Here is where your collection development policy comes into play. Without it, you don’t have a good reason to reject items for inclusion in the archives. Your collection policy should answer the following questions:
- Is it on the list of permanently retained items?
- Do we have it already?
- Is it unique?
- Was it owned by someone significant in the history of the school?
- What is the physical condition of the object?
- How many copies of said item will we retain within the archives?
- What will we do with items not designated for inclusion within the archives?

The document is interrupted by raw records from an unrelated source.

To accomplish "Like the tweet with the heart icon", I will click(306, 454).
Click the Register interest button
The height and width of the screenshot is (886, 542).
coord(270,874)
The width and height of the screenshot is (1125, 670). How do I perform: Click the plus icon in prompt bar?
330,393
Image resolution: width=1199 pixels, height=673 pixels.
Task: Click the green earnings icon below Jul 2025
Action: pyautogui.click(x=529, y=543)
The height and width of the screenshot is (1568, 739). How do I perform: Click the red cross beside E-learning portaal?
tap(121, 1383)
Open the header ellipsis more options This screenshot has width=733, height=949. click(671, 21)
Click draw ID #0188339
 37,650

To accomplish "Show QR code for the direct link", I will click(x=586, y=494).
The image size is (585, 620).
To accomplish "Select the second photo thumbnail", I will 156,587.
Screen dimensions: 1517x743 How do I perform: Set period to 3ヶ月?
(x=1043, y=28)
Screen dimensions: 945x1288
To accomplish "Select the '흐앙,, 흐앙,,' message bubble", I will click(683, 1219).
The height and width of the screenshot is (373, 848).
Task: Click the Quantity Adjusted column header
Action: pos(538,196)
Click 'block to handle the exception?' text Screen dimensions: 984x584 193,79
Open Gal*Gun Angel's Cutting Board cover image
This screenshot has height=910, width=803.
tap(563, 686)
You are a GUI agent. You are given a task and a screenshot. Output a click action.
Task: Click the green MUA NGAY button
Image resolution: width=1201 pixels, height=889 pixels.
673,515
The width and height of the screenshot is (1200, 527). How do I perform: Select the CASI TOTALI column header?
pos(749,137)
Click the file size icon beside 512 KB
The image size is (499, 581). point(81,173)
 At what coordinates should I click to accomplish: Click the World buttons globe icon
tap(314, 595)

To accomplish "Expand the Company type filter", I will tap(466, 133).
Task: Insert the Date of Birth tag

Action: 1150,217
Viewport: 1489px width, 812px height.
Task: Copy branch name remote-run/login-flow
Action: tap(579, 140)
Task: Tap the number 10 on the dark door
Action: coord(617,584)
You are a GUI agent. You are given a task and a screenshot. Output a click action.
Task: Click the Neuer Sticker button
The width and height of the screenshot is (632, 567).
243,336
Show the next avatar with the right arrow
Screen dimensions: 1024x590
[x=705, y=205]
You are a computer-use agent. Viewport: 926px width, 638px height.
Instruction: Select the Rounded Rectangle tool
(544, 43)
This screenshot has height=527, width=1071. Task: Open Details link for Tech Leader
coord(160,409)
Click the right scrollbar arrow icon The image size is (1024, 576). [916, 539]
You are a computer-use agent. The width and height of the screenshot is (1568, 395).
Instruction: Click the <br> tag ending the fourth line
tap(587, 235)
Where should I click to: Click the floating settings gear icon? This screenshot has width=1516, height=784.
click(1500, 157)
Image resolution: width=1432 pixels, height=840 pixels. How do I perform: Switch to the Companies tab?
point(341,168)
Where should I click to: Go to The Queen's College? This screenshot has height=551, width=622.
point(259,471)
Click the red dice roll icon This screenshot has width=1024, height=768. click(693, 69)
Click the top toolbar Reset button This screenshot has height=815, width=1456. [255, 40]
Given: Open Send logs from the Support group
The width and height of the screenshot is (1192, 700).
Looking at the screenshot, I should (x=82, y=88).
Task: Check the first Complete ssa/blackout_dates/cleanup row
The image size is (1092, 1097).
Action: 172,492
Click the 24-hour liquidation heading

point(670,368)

While we are not collecting every t-shirt created on campus, we certainly keep t-shirts such as those commemorating the anniversaries and significant events on campus. I have placed textiles in exhibits, utilizing mannequins borrowed from the school bookstore to great success–viewers enjoy seeing the 3-D objects just as much as the photographs or newspapers being displayed. The younger students also seem to connect more readily to the textiles than the photographs when I speak to classes on archives and research.
I’d love to see some examples of your collection development policies which include textiles, or to hear from those school archivists who are actively collecting textiles.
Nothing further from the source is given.